▶ [Dataset entries]

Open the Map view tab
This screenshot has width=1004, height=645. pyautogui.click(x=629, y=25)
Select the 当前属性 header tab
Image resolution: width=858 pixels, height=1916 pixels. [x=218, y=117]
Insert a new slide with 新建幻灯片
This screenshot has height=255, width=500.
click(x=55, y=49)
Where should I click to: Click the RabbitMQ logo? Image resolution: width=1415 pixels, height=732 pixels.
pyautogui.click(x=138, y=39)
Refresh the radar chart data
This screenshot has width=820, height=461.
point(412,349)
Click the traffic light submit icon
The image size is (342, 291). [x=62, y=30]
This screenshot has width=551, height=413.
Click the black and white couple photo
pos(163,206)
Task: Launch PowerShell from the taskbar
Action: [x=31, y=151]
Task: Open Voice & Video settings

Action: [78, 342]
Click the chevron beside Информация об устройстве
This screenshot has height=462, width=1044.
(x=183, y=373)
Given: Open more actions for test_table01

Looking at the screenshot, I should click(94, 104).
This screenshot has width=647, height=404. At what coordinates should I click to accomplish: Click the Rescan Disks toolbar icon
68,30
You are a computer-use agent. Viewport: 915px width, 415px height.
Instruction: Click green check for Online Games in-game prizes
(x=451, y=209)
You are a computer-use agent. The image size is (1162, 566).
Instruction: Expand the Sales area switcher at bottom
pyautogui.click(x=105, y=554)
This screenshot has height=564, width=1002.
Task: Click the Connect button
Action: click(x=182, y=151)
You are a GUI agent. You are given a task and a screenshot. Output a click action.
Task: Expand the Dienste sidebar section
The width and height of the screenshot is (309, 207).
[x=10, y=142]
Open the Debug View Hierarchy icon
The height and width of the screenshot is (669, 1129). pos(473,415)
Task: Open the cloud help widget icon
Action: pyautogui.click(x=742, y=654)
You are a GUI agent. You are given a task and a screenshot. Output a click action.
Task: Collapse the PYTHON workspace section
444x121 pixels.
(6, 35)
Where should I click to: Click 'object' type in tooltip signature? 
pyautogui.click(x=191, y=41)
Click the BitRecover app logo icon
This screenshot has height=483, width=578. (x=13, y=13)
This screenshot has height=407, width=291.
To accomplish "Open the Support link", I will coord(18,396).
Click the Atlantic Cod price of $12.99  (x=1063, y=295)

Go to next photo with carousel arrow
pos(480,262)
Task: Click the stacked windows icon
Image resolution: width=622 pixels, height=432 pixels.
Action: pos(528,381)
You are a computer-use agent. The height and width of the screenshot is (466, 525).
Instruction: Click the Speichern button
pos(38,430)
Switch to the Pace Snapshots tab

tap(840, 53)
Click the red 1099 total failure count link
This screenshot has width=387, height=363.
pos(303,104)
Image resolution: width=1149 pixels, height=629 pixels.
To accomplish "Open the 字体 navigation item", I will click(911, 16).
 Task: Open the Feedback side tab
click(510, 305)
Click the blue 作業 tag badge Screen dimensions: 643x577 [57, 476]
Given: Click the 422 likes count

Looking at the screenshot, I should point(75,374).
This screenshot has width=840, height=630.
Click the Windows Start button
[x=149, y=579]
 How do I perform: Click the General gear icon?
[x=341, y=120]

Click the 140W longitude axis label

▶ [Your goal] Please write out every record shown above exactly as it reads.

▶ [The answer]
Open the Map view tab
This screenshot has width=1004, height=645. pyautogui.click(x=629, y=25)
Select the 当前属性 header tab
Image resolution: width=858 pixels, height=1916 pixels. [x=218, y=117]
Insert a new slide with 新建幻灯片
This screenshot has height=255, width=500.
click(x=55, y=49)
Where should I click to: Click the RabbitMQ logo? Image resolution: width=1415 pixels, height=732 pixels.
pyautogui.click(x=138, y=39)
Refresh the radar chart data
This screenshot has width=820, height=461.
point(412,349)
Click the traffic light submit icon
The image size is (342, 291). [x=62, y=30]
This screenshot has width=551, height=413.
Click the black and white couple photo
pos(163,206)
Task: Launch PowerShell from the taskbar
Action: [x=31, y=151]
Task: Open Voice & Video settings

Action: [78, 342]
Click the chevron beside Информация об устройстве
This screenshot has height=462, width=1044.
(x=183, y=373)
Given: Open more actions for test_table01

Looking at the screenshot, I should click(94, 104).
This screenshot has width=647, height=404. At what coordinates should I click to accomplish: Click the Rescan Disks toolbar icon
68,30
You are a computer-use agent. Viewport: 915px width, 415px height.
Instruction: Click green check for Online Games in-game prizes
(x=451, y=209)
You are a computer-use agent. The image size is (1162, 566).
Instruction: Expand the Sales area switcher at bottom
pyautogui.click(x=105, y=554)
This screenshot has height=564, width=1002.
Task: Click the Connect button
Action: click(x=182, y=151)
You are a GUI agent. You are given a task and a screenshot. Output a click action.
Task: Expand the Dienste sidebar section
The width and height of the screenshot is (309, 207).
[x=10, y=142]
Open the Debug View Hierarchy icon
The height and width of the screenshot is (669, 1129). pos(473,415)
Task: Open the cloud help widget icon
Action: pyautogui.click(x=742, y=654)
You are a GUI agent. You are given a task and a screenshot. Output a click action.
Task: Collapse the PYTHON workspace section
444x121 pixels.
(6, 35)
Where should I click to: Click 'object' type in tooltip signature? 
pyautogui.click(x=191, y=41)
Click the BitRecover app logo icon
This screenshot has height=483, width=578. (x=13, y=13)
This screenshot has height=407, width=291.
To accomplish "Open the Support link", I will coord(18,396).
Click the Atlantic Cod price of $12.99  (x=1063, y=295)

Go to next photo with carousel arrow
pos(480,262)
Task: Click the stacked windows icon
Image resolution: width=622 pixels, height=432 pixels.
Action: pos(528,381)
You are a computer-use agent. The height and width of the screenshot is (466, 525).
Instruction: Click the Speichern button
pos(38,430)
Switch to the Pace Snapshots tab

tap(840, 53)
Click the red 1099 total failure count link
This screenshot has width=387, height=363.
pos(303,104)
Image resolution: width=1149 pixels, height=629 pixels.
To accomplish "Open the 字体 navigation item", I will click(911, 16).
 Task: Open the Feedback side tab
click(510, 305)
Click the blue 作業 tag badge Screen dimensions: 643x577 [57, 476]
Given: Click the 422 likes count

Looking at the screenshot, I should point(75,374).
This screenshot has width=840, height=630.
Click the Windows Start button
[x=149, y=579]
 How do I perform: Click the General gear icon?
[x=341, y=120]

Click the 140W longitude axis label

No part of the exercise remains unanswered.